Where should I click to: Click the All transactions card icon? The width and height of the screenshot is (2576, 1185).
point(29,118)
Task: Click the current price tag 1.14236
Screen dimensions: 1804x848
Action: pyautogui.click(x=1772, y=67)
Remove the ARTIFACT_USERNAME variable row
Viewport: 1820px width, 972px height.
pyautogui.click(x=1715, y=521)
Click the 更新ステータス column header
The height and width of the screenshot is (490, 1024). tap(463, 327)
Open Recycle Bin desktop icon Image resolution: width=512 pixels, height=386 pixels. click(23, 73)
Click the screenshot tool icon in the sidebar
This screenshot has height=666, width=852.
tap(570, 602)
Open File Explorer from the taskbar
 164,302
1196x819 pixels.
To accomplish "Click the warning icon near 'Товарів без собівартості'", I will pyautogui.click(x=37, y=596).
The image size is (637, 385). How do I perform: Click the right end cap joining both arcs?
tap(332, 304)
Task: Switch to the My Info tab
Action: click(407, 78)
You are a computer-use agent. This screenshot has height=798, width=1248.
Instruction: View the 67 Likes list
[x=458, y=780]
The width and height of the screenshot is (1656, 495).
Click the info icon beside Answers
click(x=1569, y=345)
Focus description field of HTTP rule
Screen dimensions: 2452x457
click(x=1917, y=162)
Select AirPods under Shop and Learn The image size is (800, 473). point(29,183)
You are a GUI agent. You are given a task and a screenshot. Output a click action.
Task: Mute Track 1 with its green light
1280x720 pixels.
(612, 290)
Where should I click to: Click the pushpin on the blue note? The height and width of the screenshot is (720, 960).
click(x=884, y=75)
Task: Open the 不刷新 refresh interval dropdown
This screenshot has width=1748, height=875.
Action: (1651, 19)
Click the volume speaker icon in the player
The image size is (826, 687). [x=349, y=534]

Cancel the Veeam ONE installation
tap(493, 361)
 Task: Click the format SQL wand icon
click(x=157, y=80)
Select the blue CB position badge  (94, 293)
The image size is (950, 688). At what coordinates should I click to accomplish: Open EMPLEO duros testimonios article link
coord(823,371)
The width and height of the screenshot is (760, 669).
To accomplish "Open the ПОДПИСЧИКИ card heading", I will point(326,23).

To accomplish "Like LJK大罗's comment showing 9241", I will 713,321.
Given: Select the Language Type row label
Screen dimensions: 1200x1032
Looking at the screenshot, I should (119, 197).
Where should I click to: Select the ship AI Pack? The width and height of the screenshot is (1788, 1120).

+++

- [About this exercise]: Your task is to retype the records above exactly.

- [Written solution]:
Where should I click to: Click the All transactions card icon? The width and height of the screenshot is (2576, 1185).
point(29,118)
Task: Click the current price tag 1.14236
Screen dimensions: 1804x848
Action: pyautogui.click(x=1772, y=67)
Remove the ARTIFACT_USERNAME variable row
Viewport: 1820px width, 972px height.
pyautogui.click(x=1715, y=521)
Click the 更新ステータス column header
The height and width of the screenshot is (490, 1024). tap(463, 327)
Open Recycle Bin desktop icon Image resolution: width=512 pixels, height=386 pixels. click(23, 73)
Click the screenshot tool icon in the sidebar
This screenshot has height=666, width=852.
tap(570, 602)
Open File Explorer from the taskbar
 164,302
1196x819 pixels.
To accomplish "Click the warning icon near 'Товарів без собівартості'", I will pyautogui.click(x=37, y=596).
The image size is (637, 385). How do I perform: Click the right end cap joining both arcs?
tap(332, 304)
Task: Switch to the My Info tab
Action: click(407, 78)
You are a computer-use agent. This screenshot has height=798, width=1248.
Instruction: View the 67 Likes list
[x=458, y=780]
The width and height of the screenshot is (1656, 495).
Click the info icon beside Answers
click(x=1569, y=345)
Focus description field of HTTP rule
Screen dimensions: 2452x457
click(x=1917, y=162)
Select AirPods under Shop and Learn The image size is (800, 473). point(29,183)
You are a GUI agent. You are given a task and a screenshot. Output a click action.
Task: Mute Track 1 with its green light
1280x720 pixels.
(612, 290)
Where should I click to: Click the pushpin on the blue note? The height and width of the screenshot is (720, 960).
click(x=884, y=75)
Task: Open the 不刷新 refresh interval dropdown
This screenshot has width=1748, height=875.
Action: (1651, 19)
Click the volume speaker icon in the player
The image size is (826, 687). [x=349, y=534]

Cancel the Veeam ONE installation
tap(493, 361)
 Task: Click the format SQL wand icon
click(x=157, y=80)
Select the blue CB position badge  (94, 293)
The image size is (950, 688). At what coordinates should I click to accomplish: Open EMPLEO duros testimonios article link
coord(823,371)
The width and height of the screenshot is (760, 669).
To accomplish "Open the ПОДПИСЧИКИ card heading", I will point(326,23).

To accomplish "Like LJK大罗's comment showing 9241", I will 713,321.
Given: Select the Language Type row label
Screen dimensions: 1200x1032
Looking at the screenshot, I should (119, 197).
Where should I click to: Select the ship AI Pack? The width and height of the screenshot is (1788, 1120).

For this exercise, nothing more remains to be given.